Jeff White: I think that’s fantastic. And I really love the idea of sales and marketing and customer service and solutions and engineering and everybody being part of that same team. With all those different people involved and customers, how do you formalize this? Like, how do you capture it understand what it’s doing and plan for what comes next? 

Dani Mason: That’s a great question. We do that in a few different ways. So we have what I would consider a core customer council. That is people that are representative of the industries we’re trying to serve. And by the way, people that aren’t currently our customers, to make sure that we’re not getting too siloed into who we’re talking to today, and then we have very structured voice of the customer outreaches, and that’s not just me calling on people with a set of questions, whatever business trajectory that we’re trying to discern where we think the future of the company should go, but I actually do peer to peer matching. So a solutions engineer is talking to a technical counterpart in these companies. Just as our marketing person is talking to a marketing counterpart in these manufacturing companies to make sure that we’re getting a diversity of perspectives, not only in the industries but in the people inside these organizations. I’m sure you can relate and your listeners can relate. That B2B marketing is not single. You have decisions by committee and there are multiple levels of buy-in. And so you need to be aware of what the organizations look like internally, just as much as the single focal point that’s going to be entering into your company for a sale. So those are some very structured ways.

We also have a very structured beta program. So if we have a product with that small customer council that then moves to a trial with a set of alpha users, beta users, before releasing to the market, we try to put enough structure around that feedback that it’s meaningful and that you don’t lose the insights in the noise.

= = = = = = =

Problem to solve: Continue the interview about gathering customer feedback, starting right after its final sentence.

Recorded information:

= = = = = = =

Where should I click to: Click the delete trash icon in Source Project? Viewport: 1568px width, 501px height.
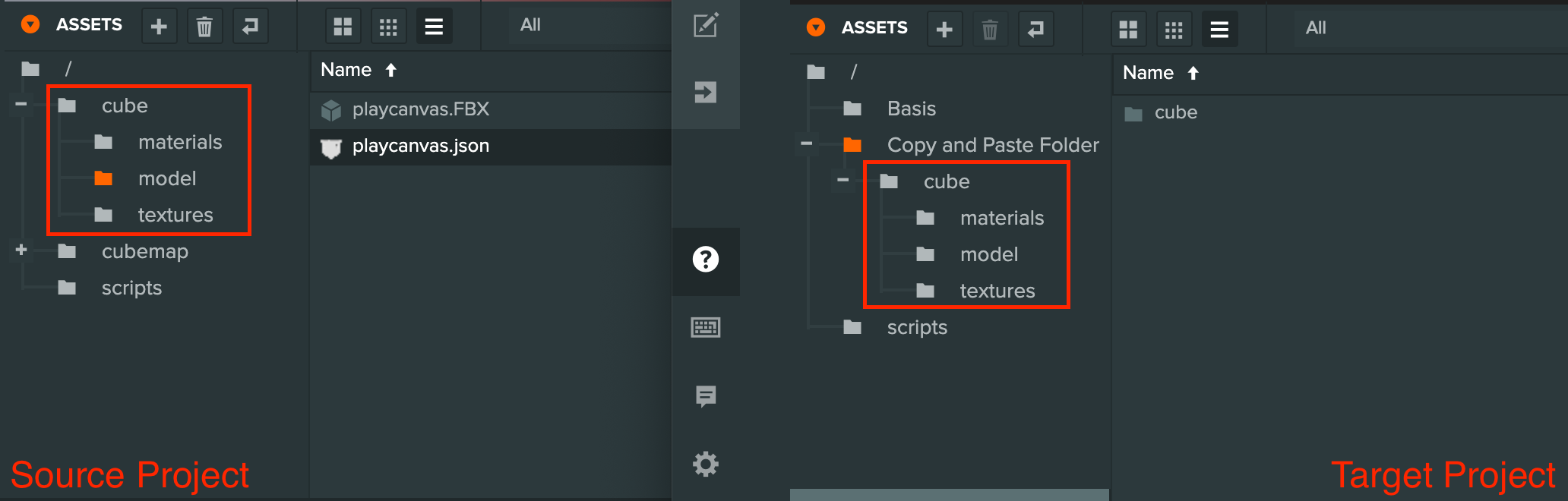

= = = = = = =

Answer to this task:
Carman Pirie: This is I don’t know if the listeners are feeling this or not at this point, but if you feel like you’re, like, starting to have to, struggling to write down all of the good advice that Dani’s giving us, then you’re in the same boat that I am. I don’t know, this is fascinating. Dani, I wonder where I was going with you, you started to answer the question in some ways without me asking it, but I didn’t get to specific numbers. Let me try to get an understanding here because what I was going to ask is whether we have brand ambassadors or even core customer councils. I was curious about how you help ensure that those brand ambassadors are true reflections of other customers, I have found in some other instances where I’ve seen brand ambassadors being used. They are often the exceptions that prove the rule in the market. They’re the people who are incredibly active on socials or they have a passion, a following here or there, or they’ve succeeded in a certain area that made them visible to the brand and therefore they become a brand ambassador, but they don’t always reflect. If you will air quote normal customers, but it sounds as though, you’re going through from the core customer council through the alpha and beta phases. So I guess if I were trying to answer my own question, I’d say that it sounds like there’s, I don’t know, 20, 30, 40 plus customers that end up inputting in on this over the course of that kind of trajectory of development. So I guess, is that how you ensure that it is truly representative, or am I putting too many words in your mouth?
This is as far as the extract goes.